Data in this exercise below:

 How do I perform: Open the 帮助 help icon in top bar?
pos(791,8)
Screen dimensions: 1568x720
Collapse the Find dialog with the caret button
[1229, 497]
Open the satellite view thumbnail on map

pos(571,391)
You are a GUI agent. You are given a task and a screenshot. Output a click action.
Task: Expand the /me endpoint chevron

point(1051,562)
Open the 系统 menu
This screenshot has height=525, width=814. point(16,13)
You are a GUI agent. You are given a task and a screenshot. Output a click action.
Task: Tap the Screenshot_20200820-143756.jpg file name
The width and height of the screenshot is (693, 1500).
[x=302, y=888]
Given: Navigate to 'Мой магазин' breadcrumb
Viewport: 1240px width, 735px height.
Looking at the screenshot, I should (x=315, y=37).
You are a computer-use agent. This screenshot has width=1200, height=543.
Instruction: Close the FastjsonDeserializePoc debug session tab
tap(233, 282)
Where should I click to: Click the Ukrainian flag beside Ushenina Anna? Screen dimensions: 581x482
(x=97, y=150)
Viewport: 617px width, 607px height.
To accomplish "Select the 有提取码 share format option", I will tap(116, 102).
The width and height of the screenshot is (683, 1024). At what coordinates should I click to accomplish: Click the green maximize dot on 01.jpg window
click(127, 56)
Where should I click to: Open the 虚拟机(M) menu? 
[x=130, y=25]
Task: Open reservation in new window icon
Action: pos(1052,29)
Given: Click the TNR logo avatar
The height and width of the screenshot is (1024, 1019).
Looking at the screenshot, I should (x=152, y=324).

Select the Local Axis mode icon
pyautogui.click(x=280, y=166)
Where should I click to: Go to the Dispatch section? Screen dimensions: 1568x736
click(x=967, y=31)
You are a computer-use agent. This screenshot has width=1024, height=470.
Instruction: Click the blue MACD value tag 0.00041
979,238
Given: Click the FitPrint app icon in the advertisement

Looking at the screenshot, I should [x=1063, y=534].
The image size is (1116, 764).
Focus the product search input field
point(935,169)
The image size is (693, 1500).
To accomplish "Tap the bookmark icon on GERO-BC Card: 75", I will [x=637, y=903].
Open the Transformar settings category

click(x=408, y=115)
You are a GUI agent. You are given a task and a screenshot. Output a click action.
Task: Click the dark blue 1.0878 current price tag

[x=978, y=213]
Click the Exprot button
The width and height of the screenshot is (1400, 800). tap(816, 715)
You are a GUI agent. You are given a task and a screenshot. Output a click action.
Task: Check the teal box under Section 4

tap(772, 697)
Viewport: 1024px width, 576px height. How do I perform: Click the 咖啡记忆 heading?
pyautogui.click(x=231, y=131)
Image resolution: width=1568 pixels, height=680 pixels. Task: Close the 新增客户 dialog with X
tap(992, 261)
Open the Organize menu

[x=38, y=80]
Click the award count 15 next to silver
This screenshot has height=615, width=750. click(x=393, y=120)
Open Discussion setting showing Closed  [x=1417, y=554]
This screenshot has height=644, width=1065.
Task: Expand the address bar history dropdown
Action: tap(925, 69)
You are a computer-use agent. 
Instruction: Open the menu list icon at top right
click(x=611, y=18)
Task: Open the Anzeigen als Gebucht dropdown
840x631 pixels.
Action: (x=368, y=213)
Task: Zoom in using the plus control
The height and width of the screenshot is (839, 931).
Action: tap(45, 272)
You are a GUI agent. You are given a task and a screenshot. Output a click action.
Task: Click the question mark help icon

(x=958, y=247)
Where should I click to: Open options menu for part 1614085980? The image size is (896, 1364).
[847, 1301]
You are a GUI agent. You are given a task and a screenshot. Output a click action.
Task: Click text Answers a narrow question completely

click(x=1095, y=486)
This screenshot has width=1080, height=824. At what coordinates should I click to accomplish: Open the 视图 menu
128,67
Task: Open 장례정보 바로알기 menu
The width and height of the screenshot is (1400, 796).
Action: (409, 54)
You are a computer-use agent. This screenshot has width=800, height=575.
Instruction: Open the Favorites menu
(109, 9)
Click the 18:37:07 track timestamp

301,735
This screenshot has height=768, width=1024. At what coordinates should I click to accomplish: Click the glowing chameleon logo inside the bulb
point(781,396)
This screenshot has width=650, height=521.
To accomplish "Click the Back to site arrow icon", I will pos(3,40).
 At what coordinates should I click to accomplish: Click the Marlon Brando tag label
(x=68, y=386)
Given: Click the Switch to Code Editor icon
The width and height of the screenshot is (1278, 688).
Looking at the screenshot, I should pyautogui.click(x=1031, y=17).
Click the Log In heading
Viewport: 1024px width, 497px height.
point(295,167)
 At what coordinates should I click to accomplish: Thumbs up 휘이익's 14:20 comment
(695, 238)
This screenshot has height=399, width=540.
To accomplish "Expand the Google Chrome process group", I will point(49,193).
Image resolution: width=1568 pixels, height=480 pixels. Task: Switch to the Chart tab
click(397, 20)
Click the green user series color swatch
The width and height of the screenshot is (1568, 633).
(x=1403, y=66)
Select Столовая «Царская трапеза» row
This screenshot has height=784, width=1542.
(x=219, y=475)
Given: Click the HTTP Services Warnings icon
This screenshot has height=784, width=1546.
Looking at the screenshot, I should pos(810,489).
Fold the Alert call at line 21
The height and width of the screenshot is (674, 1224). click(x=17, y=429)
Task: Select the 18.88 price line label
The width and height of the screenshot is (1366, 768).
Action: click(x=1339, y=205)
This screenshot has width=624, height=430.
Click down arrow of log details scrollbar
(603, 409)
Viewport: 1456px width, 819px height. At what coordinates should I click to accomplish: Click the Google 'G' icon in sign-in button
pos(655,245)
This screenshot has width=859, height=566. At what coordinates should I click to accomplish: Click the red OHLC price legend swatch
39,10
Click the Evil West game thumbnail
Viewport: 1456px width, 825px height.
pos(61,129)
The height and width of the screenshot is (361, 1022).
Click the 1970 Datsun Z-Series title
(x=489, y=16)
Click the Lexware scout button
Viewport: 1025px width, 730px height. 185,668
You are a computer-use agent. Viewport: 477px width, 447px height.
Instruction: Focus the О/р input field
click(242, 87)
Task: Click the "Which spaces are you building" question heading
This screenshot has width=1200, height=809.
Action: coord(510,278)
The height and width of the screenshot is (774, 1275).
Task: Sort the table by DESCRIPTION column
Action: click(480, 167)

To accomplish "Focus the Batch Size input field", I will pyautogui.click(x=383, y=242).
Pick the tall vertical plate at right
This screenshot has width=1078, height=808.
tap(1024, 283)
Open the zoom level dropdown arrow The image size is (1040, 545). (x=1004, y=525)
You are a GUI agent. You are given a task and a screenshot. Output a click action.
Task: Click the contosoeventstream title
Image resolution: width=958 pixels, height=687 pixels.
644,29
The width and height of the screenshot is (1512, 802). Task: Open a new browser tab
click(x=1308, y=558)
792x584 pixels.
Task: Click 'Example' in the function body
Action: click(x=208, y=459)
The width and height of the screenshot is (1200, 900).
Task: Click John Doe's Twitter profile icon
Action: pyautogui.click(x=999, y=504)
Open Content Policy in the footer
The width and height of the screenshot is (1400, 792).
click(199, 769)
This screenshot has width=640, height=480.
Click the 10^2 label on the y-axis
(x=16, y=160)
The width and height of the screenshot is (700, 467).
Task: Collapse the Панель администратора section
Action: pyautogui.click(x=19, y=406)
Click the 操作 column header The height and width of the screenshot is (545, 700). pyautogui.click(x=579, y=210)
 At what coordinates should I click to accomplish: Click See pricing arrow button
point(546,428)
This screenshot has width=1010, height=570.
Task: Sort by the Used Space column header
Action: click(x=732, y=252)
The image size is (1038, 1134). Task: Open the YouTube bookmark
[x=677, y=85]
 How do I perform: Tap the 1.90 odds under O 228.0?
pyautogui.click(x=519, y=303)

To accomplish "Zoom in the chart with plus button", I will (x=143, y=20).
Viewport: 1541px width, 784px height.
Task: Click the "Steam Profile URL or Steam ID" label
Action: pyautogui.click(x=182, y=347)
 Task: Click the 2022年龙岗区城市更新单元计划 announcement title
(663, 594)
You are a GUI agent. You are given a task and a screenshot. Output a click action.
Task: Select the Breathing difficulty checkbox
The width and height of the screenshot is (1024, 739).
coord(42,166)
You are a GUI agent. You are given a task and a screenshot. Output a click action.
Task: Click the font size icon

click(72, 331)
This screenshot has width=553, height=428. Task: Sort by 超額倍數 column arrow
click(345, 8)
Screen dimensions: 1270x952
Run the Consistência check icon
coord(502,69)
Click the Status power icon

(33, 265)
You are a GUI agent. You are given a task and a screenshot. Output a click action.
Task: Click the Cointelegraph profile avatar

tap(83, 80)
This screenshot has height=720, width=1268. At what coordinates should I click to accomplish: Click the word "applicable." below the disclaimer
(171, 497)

End of Data in this exercise.

● **Goal of the exercise**
Having found the line with "Task: Click the font size icon", transcribe it and each line after it to the end of the entries, with no other lines.

● **Output for this exercise**
Task: Click the font size icon

click(72, 331)
This screenshot has width=553, height=428. Task: Sort by 超額倍數 column arrow
click(345, 8)
Screen dimensions: 1270x952
Run the Consistência check icon
coord(502,69)
Click the Status power icon

(33, 265)
You are a GUI agent. You are given a task and a screenshot. Output a click action.
Task: Click the Cointelegraph profile avatar

tap(83, 80)
This screenshot has height=720, width=1268. At what coordinates should I click to accomplish: Click the word "applicable." below the disclaimer
(171, 497)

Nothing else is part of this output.